--- Available data Enclosed Below ---
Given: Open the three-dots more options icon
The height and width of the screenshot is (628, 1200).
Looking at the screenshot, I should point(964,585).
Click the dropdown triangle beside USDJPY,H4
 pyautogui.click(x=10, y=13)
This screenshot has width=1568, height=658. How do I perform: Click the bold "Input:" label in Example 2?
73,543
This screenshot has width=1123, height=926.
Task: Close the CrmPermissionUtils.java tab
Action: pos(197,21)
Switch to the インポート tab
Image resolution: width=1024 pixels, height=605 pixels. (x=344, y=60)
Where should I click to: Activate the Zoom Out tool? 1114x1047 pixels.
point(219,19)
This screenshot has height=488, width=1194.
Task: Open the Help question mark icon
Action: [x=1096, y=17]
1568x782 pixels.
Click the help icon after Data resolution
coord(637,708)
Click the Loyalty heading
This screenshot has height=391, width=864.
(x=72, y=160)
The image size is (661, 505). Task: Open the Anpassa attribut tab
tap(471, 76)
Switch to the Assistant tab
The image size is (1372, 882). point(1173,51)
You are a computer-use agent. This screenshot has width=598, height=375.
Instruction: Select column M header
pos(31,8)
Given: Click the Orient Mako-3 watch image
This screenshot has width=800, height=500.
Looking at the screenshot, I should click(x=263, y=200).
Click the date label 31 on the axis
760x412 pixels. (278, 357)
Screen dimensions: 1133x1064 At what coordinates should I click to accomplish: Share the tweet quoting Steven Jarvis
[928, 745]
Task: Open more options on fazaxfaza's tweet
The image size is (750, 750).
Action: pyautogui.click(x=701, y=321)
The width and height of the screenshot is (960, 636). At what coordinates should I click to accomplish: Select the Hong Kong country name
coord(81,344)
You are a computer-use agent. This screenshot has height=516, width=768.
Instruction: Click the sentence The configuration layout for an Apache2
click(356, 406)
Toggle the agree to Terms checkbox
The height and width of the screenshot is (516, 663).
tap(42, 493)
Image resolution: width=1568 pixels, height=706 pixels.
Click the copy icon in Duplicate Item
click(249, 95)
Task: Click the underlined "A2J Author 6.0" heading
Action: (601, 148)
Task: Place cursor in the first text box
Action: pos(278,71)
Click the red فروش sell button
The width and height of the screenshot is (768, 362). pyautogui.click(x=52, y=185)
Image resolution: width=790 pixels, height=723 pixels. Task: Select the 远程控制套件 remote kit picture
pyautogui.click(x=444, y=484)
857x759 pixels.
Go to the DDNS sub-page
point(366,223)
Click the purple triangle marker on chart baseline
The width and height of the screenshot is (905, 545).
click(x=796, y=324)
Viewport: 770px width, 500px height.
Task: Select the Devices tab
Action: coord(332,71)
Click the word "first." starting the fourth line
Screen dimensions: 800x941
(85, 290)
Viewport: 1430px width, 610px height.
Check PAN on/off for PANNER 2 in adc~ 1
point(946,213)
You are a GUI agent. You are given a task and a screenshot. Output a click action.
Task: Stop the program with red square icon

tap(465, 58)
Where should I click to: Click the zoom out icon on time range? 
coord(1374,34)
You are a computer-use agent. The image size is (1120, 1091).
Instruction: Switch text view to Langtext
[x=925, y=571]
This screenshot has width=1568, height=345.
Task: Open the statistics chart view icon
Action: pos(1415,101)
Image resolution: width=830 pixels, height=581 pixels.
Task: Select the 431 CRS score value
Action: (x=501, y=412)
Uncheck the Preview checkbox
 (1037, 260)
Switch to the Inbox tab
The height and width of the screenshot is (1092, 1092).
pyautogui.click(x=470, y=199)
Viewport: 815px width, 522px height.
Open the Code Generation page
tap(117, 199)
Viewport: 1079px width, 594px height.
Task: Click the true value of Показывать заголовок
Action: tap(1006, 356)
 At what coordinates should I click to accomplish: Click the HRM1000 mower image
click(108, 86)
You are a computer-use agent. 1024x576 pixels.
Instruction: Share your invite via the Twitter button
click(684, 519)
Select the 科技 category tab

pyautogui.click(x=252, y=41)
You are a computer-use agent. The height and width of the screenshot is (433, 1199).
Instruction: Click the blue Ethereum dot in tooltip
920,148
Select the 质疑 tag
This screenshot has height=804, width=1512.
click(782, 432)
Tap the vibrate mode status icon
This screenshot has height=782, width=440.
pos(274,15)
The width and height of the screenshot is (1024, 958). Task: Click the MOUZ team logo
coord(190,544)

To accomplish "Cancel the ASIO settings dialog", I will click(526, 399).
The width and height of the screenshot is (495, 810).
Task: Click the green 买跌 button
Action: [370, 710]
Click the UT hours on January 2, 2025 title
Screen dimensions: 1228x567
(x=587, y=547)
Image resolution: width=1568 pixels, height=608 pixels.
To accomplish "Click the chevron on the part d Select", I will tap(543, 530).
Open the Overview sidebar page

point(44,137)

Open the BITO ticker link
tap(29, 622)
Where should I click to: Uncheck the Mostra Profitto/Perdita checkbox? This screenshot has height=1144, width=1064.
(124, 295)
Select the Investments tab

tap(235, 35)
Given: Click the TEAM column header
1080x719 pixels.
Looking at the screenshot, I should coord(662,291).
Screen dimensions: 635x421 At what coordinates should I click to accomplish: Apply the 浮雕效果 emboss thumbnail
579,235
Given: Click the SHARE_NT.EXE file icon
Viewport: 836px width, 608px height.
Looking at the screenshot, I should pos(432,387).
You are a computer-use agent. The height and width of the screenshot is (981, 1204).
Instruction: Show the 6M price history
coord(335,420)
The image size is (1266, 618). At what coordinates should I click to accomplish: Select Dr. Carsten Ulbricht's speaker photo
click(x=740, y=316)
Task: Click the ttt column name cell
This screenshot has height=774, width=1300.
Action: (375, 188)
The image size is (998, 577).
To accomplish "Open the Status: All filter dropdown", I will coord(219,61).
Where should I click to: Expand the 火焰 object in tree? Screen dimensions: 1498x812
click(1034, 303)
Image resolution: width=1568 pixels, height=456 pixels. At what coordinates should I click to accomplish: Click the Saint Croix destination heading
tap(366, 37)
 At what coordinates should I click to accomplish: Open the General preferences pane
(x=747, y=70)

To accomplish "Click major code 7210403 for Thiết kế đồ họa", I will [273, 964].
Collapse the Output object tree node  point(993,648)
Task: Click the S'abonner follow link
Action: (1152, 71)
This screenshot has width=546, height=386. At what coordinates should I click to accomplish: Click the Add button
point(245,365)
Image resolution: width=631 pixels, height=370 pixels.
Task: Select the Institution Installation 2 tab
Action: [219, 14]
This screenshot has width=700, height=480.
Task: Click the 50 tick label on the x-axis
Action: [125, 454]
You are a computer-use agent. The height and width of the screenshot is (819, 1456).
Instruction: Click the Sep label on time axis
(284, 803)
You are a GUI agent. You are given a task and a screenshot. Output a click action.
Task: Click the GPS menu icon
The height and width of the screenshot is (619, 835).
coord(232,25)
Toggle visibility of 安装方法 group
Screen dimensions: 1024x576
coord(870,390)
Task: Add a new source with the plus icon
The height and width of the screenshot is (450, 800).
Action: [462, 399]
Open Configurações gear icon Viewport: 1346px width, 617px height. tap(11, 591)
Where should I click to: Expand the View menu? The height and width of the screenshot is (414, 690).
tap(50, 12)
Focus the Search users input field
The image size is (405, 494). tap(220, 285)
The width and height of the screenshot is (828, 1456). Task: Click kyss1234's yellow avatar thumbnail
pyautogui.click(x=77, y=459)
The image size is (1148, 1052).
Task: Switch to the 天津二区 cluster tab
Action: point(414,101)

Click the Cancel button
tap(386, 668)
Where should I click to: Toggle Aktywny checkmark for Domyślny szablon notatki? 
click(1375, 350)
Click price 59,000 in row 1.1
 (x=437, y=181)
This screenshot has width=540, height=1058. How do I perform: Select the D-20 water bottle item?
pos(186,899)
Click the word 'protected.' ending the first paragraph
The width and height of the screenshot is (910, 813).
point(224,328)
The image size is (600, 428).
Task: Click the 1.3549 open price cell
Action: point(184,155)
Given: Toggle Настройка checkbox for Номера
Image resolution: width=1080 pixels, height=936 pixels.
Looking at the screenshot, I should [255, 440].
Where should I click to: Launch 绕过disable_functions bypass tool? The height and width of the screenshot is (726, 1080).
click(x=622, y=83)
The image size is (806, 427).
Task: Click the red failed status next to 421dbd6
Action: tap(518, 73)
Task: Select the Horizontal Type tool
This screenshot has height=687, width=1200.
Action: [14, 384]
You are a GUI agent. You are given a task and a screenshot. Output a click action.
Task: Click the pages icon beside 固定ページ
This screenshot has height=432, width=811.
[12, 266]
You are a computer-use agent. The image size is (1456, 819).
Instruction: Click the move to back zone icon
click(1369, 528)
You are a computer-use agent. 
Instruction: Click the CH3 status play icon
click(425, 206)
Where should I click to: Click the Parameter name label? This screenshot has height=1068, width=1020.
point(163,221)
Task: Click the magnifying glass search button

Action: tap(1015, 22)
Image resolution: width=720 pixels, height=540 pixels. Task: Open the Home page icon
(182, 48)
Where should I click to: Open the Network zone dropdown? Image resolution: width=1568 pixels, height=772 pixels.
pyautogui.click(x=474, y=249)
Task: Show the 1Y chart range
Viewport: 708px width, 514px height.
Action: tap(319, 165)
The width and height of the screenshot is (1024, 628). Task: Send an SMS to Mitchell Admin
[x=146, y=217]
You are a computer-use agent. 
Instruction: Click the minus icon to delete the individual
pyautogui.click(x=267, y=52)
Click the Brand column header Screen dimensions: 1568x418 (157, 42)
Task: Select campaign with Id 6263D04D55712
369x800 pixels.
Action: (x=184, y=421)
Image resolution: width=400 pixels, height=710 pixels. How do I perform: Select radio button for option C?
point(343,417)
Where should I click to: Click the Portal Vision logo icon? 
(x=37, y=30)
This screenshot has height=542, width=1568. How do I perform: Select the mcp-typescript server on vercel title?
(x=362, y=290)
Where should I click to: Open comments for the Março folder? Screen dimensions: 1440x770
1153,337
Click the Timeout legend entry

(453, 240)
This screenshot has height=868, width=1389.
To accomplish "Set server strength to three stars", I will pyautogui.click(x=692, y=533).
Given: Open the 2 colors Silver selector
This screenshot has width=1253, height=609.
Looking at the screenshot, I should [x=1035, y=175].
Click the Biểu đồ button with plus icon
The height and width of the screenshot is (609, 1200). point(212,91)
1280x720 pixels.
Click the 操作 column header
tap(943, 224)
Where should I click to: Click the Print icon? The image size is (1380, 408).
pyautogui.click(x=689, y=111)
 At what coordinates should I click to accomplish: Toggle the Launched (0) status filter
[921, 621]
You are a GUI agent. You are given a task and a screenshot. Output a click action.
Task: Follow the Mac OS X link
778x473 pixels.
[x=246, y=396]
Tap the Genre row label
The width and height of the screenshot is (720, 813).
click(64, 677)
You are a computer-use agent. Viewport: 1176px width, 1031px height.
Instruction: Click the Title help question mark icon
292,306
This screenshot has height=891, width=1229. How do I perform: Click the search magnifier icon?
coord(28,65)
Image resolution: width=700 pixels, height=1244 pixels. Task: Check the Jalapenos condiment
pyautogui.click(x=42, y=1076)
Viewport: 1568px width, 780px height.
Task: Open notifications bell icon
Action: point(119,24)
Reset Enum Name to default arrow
--- End of Enclosed Available data ---
What you are asked to do
Your reply must be a single number: the count of lines in the listing that hold "more".

Solution to this exercise
2